The position of the particle moving along `Y`-axis is given as `y=At^(2)-Bt^(3)`, where `y` is measured in metre and `t` in second. Then, the dimensions of `B` are

To find the dimensions of \( B \) in the equation \( y = At^2 - Bt^3 \), we will use the principle of homogeneity. This principle states that all terms in an equation must have the same dimensions. ### Step-by-Step Solution: 1. **Identify the dimensions of \( y \)**: - The position \( y \) is measured in meters. Therefore, the dimension of \( y \) is: \[ [y] = L \] where \( L \) represents length. 2. **Identify the dimensions of \( t \)**: - The time \( t \) is measured in seconds. Therefore, the dimension of \( t \) is: \[ [t] = T \] where \( T \) represents time. 3. **Analyze the term \( At^2 \)**: - The term \( At^2 \) must also have the same dimensions as \( y \).
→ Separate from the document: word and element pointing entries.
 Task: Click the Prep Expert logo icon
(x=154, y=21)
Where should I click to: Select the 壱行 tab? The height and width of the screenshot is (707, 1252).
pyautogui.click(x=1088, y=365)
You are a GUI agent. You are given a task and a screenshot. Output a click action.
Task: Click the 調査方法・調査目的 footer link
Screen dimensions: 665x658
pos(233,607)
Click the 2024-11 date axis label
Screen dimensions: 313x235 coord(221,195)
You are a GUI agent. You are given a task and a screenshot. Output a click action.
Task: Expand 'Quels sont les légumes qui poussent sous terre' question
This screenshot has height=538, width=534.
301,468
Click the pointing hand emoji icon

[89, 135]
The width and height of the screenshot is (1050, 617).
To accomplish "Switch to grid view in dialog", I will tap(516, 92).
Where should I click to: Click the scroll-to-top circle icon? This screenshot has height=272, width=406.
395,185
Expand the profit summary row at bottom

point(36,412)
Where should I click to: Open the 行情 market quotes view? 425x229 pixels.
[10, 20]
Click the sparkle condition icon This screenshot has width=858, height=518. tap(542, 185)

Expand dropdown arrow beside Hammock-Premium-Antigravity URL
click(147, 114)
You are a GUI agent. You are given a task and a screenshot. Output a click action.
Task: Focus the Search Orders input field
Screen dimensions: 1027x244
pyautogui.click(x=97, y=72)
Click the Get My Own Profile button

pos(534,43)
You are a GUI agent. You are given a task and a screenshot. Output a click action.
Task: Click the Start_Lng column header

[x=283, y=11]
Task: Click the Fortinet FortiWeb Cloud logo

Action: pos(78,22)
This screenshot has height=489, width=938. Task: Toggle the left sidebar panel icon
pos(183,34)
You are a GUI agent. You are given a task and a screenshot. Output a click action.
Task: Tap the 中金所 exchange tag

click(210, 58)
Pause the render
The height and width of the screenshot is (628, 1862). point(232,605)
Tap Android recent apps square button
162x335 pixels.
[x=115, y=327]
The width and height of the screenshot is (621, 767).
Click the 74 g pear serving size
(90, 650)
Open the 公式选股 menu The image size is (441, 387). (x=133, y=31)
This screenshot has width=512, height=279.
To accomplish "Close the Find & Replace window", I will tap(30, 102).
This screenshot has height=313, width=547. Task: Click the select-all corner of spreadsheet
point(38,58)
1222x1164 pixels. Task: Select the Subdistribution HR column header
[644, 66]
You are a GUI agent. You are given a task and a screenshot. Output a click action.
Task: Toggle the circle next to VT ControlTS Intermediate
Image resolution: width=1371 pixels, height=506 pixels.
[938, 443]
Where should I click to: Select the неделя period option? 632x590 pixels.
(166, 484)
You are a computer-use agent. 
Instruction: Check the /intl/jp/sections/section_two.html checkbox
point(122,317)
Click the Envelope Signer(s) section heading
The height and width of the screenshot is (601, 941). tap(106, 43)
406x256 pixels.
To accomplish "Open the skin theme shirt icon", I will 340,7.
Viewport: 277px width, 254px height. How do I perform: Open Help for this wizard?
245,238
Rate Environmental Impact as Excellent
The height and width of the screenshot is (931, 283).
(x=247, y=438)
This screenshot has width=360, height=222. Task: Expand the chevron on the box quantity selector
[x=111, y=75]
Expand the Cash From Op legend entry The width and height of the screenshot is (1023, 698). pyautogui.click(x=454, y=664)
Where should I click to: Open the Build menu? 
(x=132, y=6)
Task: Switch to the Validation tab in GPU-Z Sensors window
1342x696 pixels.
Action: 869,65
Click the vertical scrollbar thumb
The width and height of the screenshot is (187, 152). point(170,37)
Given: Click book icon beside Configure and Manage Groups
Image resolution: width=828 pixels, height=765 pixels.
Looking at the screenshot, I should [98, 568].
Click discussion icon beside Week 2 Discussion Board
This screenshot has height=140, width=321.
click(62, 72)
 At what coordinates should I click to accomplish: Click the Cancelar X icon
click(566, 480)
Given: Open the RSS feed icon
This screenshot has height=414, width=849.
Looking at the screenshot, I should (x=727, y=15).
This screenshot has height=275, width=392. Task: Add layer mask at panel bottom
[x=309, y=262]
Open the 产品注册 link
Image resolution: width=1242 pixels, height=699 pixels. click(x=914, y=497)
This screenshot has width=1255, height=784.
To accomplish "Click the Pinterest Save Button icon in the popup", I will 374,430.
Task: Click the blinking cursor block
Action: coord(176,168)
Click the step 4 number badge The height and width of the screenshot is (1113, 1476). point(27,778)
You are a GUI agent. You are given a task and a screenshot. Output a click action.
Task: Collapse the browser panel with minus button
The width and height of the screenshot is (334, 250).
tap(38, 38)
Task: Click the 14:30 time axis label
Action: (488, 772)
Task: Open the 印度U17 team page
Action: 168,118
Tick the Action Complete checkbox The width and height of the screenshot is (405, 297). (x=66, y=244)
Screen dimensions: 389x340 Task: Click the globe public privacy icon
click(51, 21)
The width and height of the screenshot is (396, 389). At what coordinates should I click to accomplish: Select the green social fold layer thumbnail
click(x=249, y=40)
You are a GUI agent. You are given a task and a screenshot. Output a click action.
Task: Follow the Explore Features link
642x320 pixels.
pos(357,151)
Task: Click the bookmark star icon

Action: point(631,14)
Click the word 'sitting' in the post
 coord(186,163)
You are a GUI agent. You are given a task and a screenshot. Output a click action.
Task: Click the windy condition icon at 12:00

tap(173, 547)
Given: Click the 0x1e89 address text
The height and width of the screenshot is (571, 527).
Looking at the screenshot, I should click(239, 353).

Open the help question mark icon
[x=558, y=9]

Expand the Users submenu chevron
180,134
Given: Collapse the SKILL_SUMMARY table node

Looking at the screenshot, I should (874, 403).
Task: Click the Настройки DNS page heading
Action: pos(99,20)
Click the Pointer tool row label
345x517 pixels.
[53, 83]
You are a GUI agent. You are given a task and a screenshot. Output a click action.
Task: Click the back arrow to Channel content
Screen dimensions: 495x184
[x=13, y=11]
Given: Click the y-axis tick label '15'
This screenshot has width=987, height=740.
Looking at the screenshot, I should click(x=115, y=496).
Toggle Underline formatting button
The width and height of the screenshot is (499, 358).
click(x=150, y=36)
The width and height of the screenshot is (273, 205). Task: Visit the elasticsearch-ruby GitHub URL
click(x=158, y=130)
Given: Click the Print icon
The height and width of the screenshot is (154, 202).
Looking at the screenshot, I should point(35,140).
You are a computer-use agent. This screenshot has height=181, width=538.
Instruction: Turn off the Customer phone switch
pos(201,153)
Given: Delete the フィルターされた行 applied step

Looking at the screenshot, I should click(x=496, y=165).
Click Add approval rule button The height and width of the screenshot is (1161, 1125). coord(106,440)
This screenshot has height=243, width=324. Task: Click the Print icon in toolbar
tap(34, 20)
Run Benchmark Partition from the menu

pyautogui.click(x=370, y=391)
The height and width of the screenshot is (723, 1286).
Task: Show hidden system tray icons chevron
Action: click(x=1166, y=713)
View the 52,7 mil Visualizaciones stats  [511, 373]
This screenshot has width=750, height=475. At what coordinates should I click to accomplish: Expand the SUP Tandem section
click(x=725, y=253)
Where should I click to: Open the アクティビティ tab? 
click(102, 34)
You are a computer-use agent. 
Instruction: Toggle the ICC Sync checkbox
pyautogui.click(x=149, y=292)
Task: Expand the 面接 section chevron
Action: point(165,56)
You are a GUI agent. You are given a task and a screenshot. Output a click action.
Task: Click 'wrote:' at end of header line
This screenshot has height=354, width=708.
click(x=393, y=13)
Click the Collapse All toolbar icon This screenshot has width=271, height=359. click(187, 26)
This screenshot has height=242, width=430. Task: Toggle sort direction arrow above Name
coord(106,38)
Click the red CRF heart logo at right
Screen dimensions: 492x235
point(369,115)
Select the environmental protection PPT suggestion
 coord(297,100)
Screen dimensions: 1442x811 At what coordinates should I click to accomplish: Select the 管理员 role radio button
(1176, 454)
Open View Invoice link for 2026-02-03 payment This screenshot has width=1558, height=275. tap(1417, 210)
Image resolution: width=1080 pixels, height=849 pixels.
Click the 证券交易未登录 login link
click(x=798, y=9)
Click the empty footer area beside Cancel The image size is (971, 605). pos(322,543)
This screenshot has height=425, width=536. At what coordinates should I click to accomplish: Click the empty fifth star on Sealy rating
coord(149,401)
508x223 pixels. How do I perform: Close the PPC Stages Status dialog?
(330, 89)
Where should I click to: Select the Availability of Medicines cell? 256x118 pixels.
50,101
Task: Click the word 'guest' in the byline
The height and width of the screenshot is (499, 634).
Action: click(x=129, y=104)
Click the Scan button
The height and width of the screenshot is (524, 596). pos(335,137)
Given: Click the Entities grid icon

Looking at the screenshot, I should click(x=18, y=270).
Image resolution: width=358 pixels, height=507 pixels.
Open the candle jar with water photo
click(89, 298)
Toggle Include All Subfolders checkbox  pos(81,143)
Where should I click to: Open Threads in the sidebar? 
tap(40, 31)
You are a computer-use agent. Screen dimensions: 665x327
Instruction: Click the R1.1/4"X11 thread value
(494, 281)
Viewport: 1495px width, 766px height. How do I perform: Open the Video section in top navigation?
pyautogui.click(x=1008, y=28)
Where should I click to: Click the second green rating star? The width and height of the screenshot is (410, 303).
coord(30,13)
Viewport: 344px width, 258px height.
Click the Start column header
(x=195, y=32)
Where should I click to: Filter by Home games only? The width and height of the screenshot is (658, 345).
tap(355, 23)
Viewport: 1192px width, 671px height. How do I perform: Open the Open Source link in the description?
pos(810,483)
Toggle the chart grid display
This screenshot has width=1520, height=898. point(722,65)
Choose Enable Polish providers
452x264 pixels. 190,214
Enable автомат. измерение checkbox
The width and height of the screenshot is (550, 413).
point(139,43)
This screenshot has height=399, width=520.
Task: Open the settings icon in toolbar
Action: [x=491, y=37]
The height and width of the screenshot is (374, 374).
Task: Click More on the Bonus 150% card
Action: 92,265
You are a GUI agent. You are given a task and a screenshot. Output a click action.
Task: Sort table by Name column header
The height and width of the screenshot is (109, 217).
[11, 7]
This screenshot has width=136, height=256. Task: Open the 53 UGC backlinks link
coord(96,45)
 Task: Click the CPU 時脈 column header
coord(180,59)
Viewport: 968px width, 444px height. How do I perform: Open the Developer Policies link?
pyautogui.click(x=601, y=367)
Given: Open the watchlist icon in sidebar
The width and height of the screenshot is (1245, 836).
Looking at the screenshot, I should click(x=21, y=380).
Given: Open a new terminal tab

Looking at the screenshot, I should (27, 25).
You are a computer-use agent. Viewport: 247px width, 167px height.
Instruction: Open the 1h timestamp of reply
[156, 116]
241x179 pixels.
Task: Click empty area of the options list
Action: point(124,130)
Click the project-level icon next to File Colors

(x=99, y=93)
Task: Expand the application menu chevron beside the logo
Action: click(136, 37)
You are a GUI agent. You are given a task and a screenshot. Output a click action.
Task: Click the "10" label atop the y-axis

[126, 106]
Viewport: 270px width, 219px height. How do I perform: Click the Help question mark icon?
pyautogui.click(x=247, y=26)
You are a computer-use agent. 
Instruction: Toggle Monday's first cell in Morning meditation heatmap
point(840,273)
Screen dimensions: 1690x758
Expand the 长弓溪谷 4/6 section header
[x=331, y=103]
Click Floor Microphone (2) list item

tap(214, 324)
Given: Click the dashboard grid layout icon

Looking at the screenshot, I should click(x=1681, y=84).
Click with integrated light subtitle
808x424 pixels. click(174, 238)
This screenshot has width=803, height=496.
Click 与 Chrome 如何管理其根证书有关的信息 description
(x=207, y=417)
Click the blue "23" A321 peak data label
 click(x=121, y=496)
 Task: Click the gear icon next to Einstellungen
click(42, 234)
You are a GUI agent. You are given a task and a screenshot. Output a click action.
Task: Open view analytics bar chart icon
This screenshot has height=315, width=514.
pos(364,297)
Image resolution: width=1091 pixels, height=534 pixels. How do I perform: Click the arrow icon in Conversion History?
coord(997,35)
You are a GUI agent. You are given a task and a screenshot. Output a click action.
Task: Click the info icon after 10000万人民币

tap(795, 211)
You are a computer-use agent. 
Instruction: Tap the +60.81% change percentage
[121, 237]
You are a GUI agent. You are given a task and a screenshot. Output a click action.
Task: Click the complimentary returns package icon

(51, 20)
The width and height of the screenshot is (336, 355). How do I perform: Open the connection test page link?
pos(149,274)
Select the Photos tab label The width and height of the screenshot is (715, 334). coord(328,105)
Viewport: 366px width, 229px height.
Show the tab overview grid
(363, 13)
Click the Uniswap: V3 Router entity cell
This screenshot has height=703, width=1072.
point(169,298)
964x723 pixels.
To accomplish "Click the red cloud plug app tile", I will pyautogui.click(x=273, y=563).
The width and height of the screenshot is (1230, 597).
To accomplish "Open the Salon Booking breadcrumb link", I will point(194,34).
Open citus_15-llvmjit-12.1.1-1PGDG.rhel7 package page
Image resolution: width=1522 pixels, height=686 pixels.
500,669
Since \( t^2 \) has dimensions: \[ [t^2] = T^2 \] - Therefore, the dimensions of \( A \) can be expressed as: \[ [A] \cdot [t^2] = L \implies [A] \cdot T^2 = L \implies [A] = \frac{L}{T^2} \] 4. **Analyze the term \( Bt^3 \)**: - Similarly, for the term \( Bt^3 \), we have: \[ [Bt^3] = L \] - The dimensions of \( t^3 \) are: \[ [t^3] = T^3 \] - Therefore, the dimensions of \( B \) can be expressed as: \[ [B] \cdot [t^3] = L \implies [B] \cdot T^3 = L \implies [B] = \frac{L}{T^3} \] 5. **Final result**: - Thus, the dimensions of \( B \) are: \[ [B] = LT^{-3} \] ### Conclusion: The dimensions of \( B \) are \( LT^{-3} \).